Fujitsu Provides New Technology to JAXA for Space Debris Mapping and Analysis – Parabolic Arc
New Analysis System Will Play Key Role in JAXA’s Space Situational Awareness System
TOKYO, Apr 05, 2022 (PR Fujitsu) — Fujitsu today announced the development and deployment of a new analysis system to calculate the orbital trajectories of space debris for use with the Space Situational Awareness System (“SSA System”) of the Japanese Space Agency. Aerospace Exploration (JAXA) for monitoring space debris. JAXA began operations of the new system at Tsukuba Space Center on April 1, 2022. JAXA will use the new technology to create effective space debris observation plans, drawing on radar observation data and of the optical telescope to calculate the trajectory of space debris and perform a comparative analysis with the trajectory of JAXA satellites. If the system detects space debris approaching satellites, it will help JAXA operators quickly respond to risks and avoid possible collisions with space debris by automatically calculating the possibility of an expected collision and course changes. required.
In the future, Fujitsu aims to further improve the accuracy of its analysis system and develop new technologies for application in space to contribute to the safe and sustainable development of space.
An urgent challenge for the future of sustainable development beyond Earth
Space debris such as detritus from rocket launches, decommissioned satellites and fragments of other man-made objects orbiting the planet as a result of explosions or collisions pose an increasingly serious problem for the future of sustainable development beyond our world. Experts estimate that the number of debris currently floating in space is over 100 million, and that number continues to rise. Space debris can travel at speeds of over 7 km/s around the Earth and is therefore powerful enough to cause severe damage to the approximately 12,000 man-made satellites in space.
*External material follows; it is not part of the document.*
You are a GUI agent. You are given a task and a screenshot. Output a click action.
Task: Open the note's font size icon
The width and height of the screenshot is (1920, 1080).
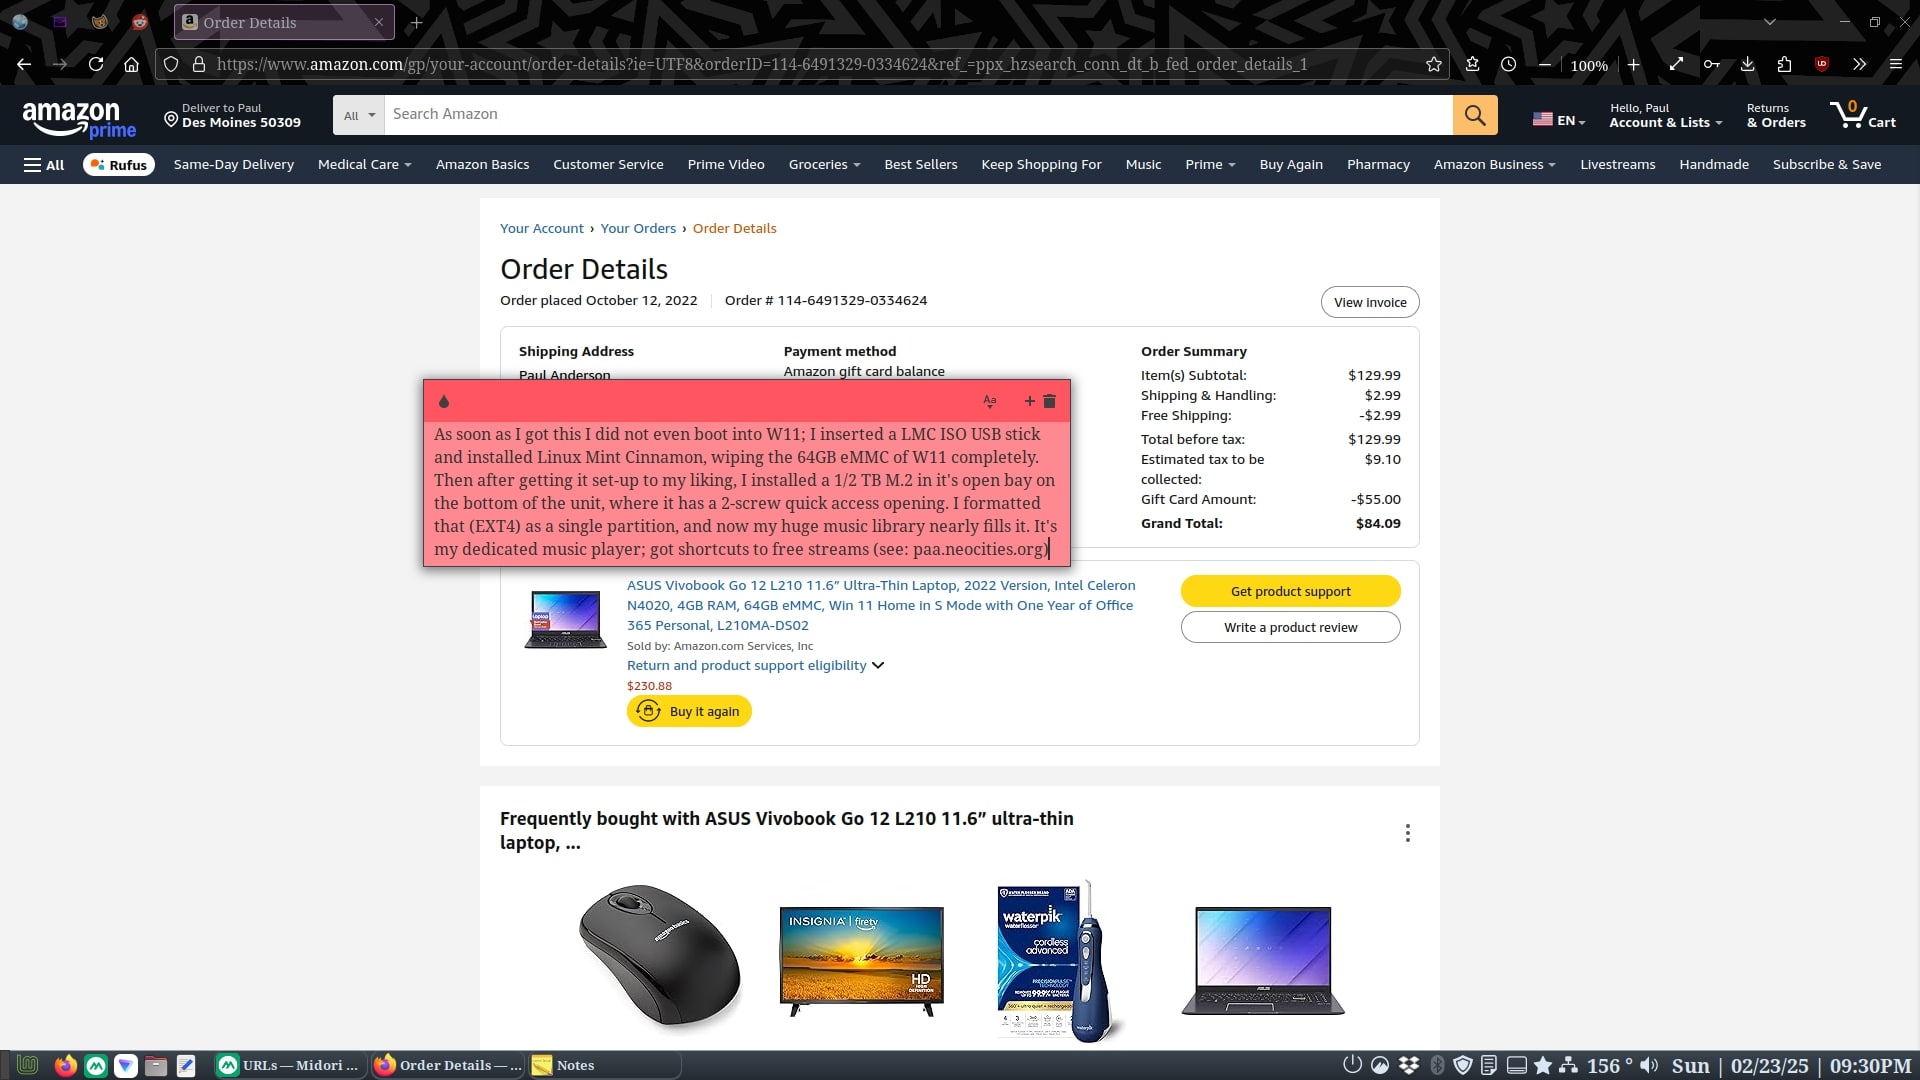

This poses a serious risk to critical infrastructure, with satellites playing an indispensable role in weather forecasting, disaster monitoring and mapping applications.
Fujitsu has supported JAXA in its efforts to solve this problem since the early 1990s by creating space debris observation technology that uses orbit determination technology (the predecessor of the current SSA system) that has also been used with the Hayabusa2 asteroid probe and other projects.
In the latest important step in this effort, Fujitsu has developed a practical analysis system for high-precision orbit calculations to accurately track debris in orbit and predict its movements to avoid collisions with artificial satellites.
About the new system
JAXA’s SSA system consists of a radar, an optical telescope and an analysis system developed by Fujitsu. The analysis system serves as the heart of the SSA system and allows JAXA’s system operators to create plans on the effective observation of space debris, management of acquired observation data, and analysis of tracking calculations. orbit to support the detection of space debris approaching satellites and avoiding collisions. The characteristics of the analysis technology are as follows.
1. Timely identification of collision risks through optimal observation plans and improved observation data processing capability
To further improve the SSA system, the new JAXA radar has been designed to also capture smaller objects and to observe approximately 10,000 objects per day (more than 10 times the number of conventional radars)(2).
In addition, the processing capacity of the analysis system has been increased by more than 50 times to enable rapid processing of large amounts of observational data and support rapid risk assessment by immediately providing JAXA satellite operators with the necessary information about the possibility of a planned collision and course changes to avoid any possible collision with space debris.
2. Automate routine tasks and reduce operational burden on system operators
In order to reduce the operational burden on system operators caused by the increase in the number of observation objects and processes, Fujitsu has developed a new function to automate routine work such as the creation of observation plans and the processing observational data, which was mainly done manually by the analysis operators.
By reducing the operational load and improving the efficiency of the analysis system, operators can focus on confirming treatment results and responding to emergencies.
3. Interconnection with the Japanese government’s SSA system
The new analysis system can be connected to JAXA’s SSA system as well as the SSA system operated and managed by the Japanese government to share sighting data. Thus, the new tool enables operators to respond to observation requests from the Japanese government and conduct effective observations.
In the future, Fujitsu will continue to improve the accuracy of its analysis system and contribute to JAXA’s efforts to “make space visible”.
Fujitsu further aims to develop new technologies for aerospace agencies, including JAXA, to support various satellite data applications as well as future space exploration and travel projects, and ultimately contribute to the safe and sustainable development of space.
(1) Trend diagram for the increase in the number of objects in Earth orbit: Orbital Debris Quarterly News (March 2022). Source: NASA.
(2) Fujitsu has developed a new algorithm to create optimal observation plans at any time, taking into account the observation results of each object and the observation data processing results, to maximize the number of objects that can be observed.